### Exercise aim
Beneath this sentence is a listing. Return its lines from the one containing "Open notifications via the bell icon" through the last, exactly, and omit the pictures.

### Data extract

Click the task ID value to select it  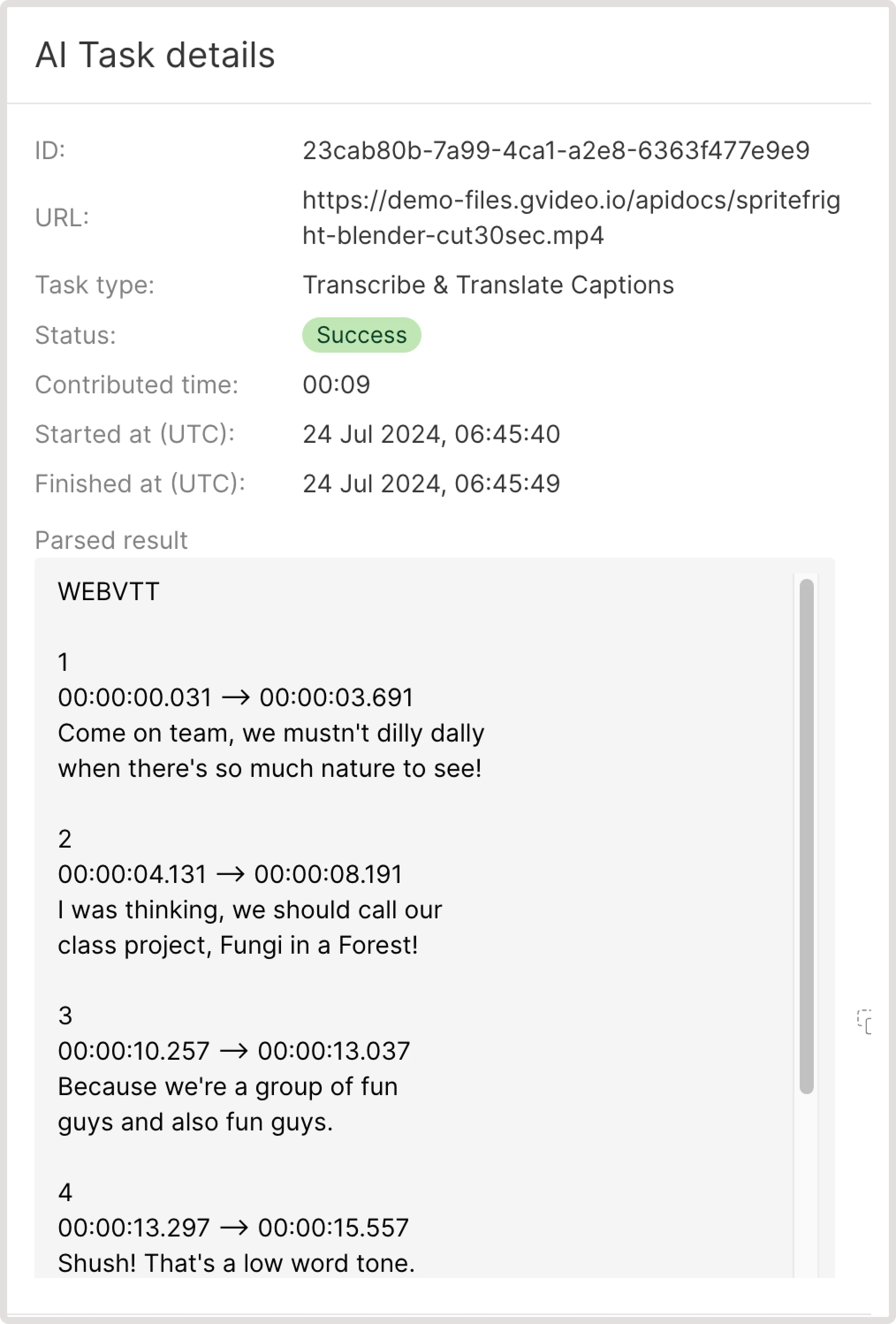(556, 150)
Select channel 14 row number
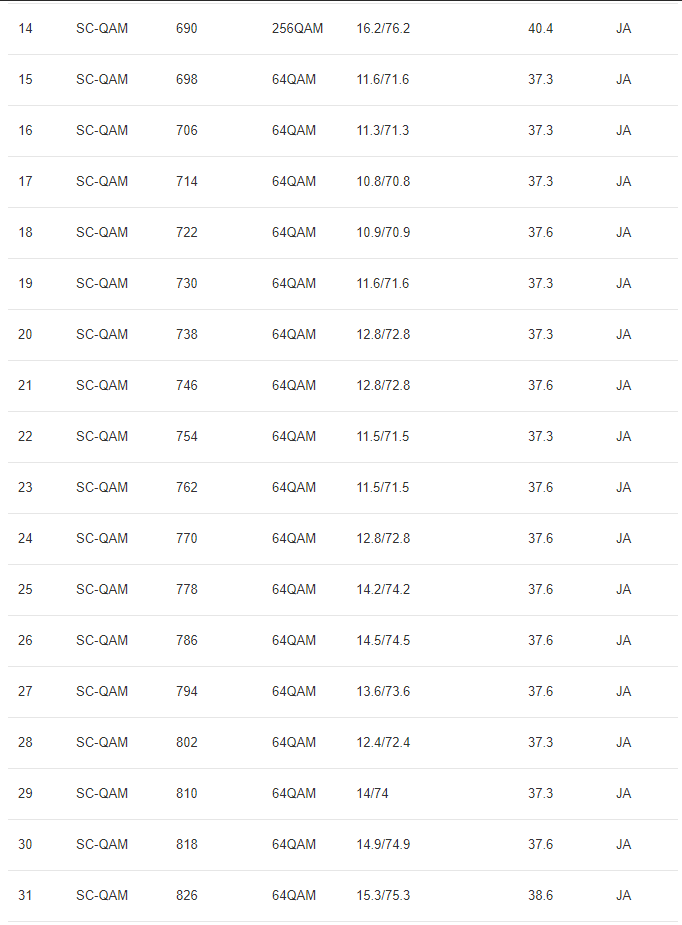Screen dimensions: 682x925 [x=25, y=28]
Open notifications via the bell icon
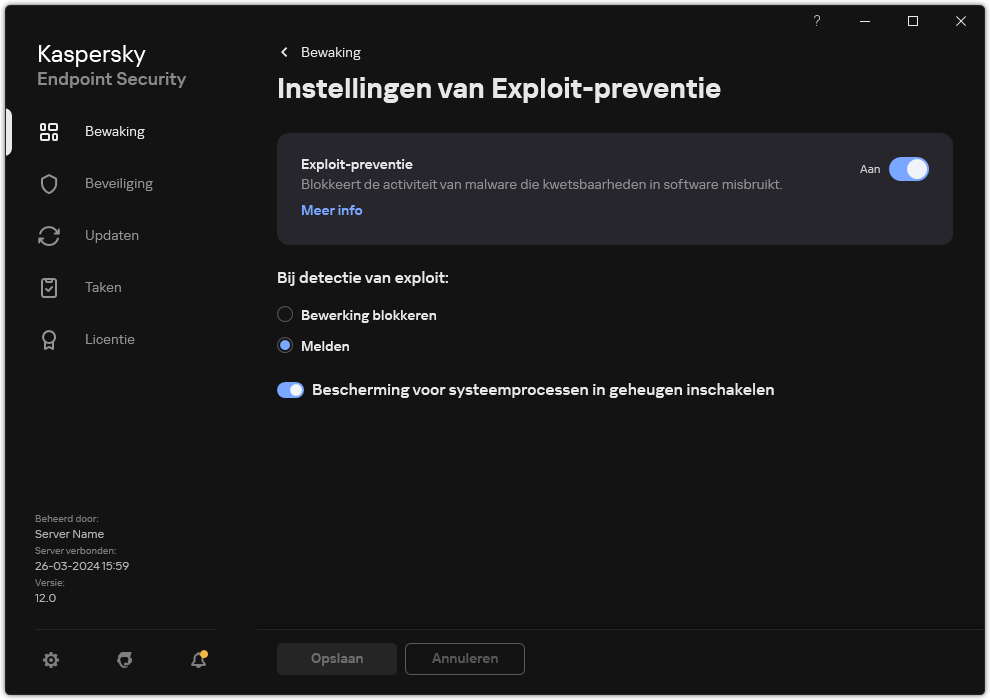This screenshot has width=990, height=700. (x=197, y=660)
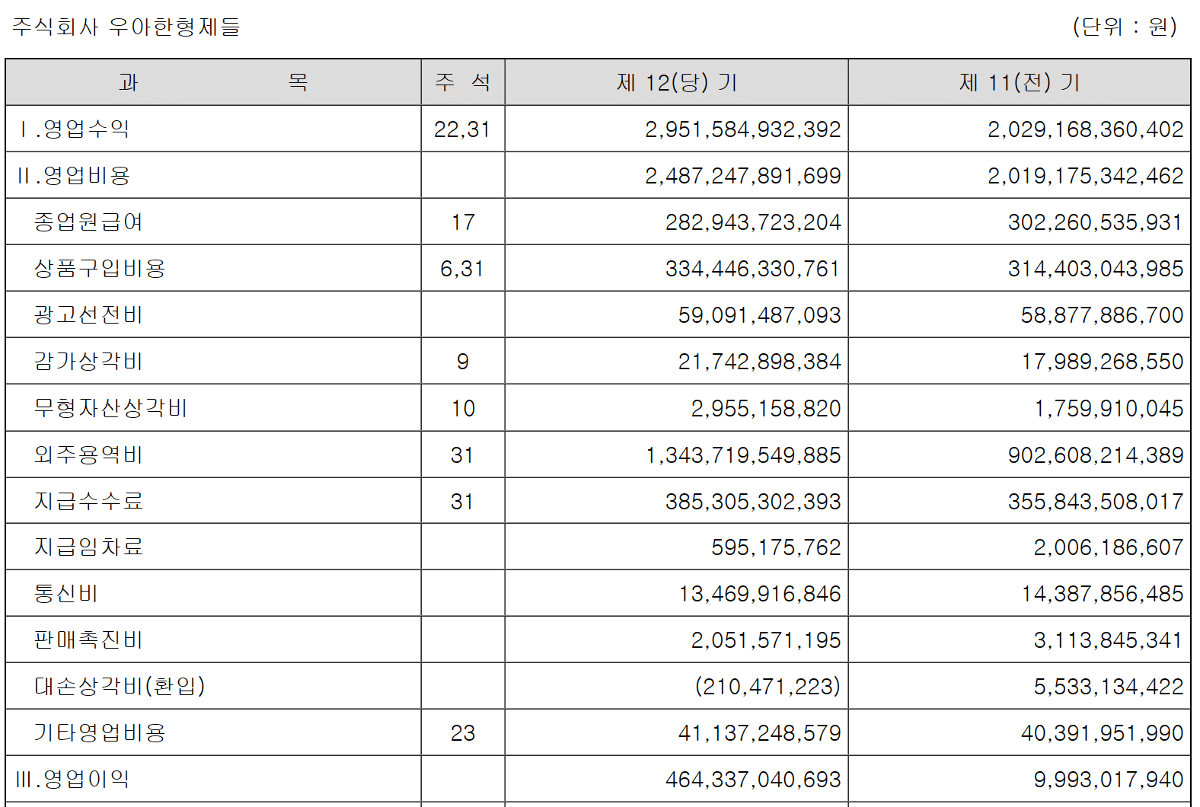
Task: Click the 감가상각비 row label
Action: pos(88,362)
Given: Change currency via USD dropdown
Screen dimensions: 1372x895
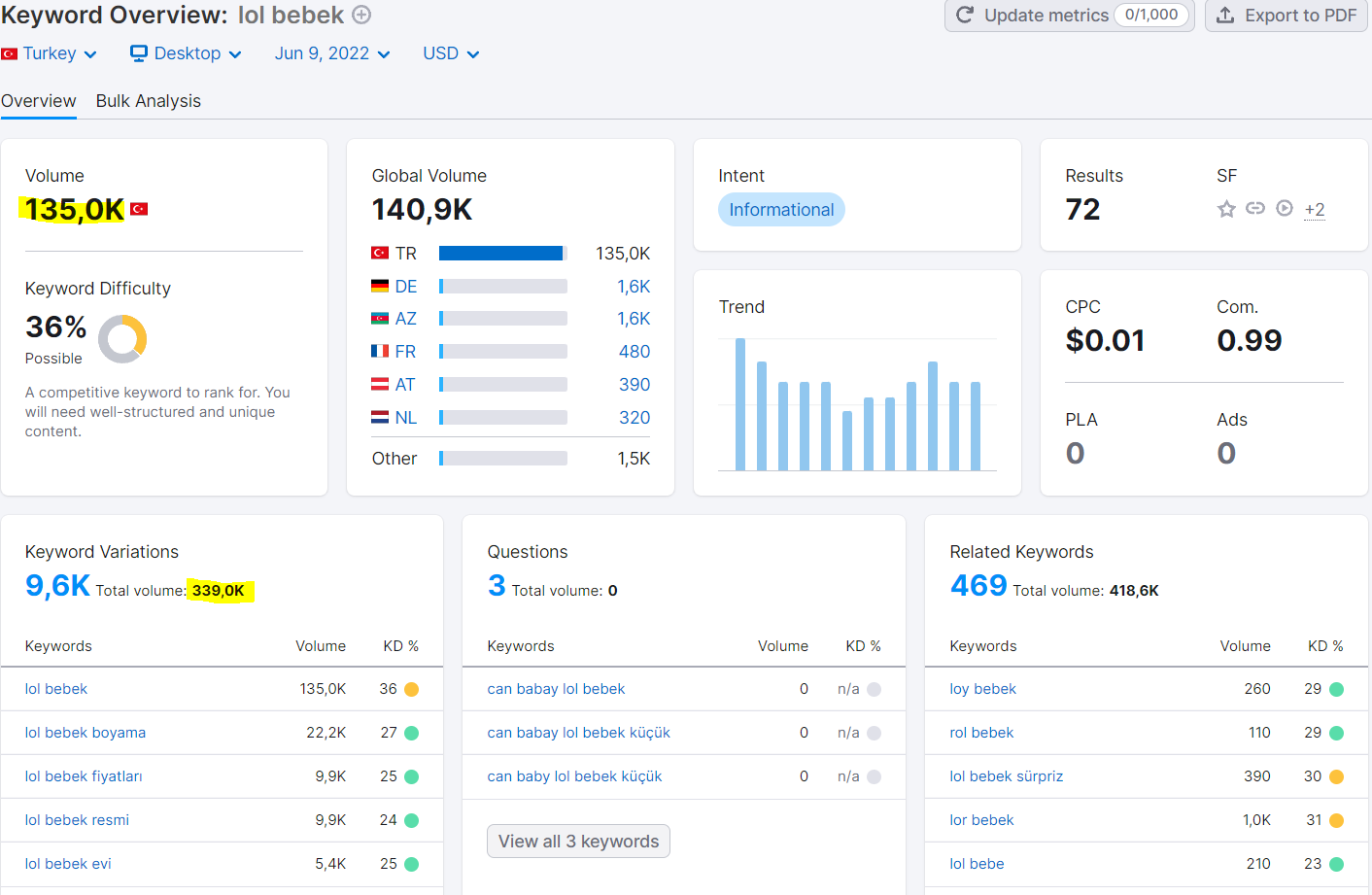Looking at the screenshot, I should 451,53.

### Reply
Open notifications via the bell icon
This screenshot has width=990, height=700. (x=197, y=660)
Task: Click the 감가상각비 row label
Action: pos(88,362)
Given: Change currency via USD dropdown
Screen dimensions: 1372x895
Looking at the screenshot, I should 451,53.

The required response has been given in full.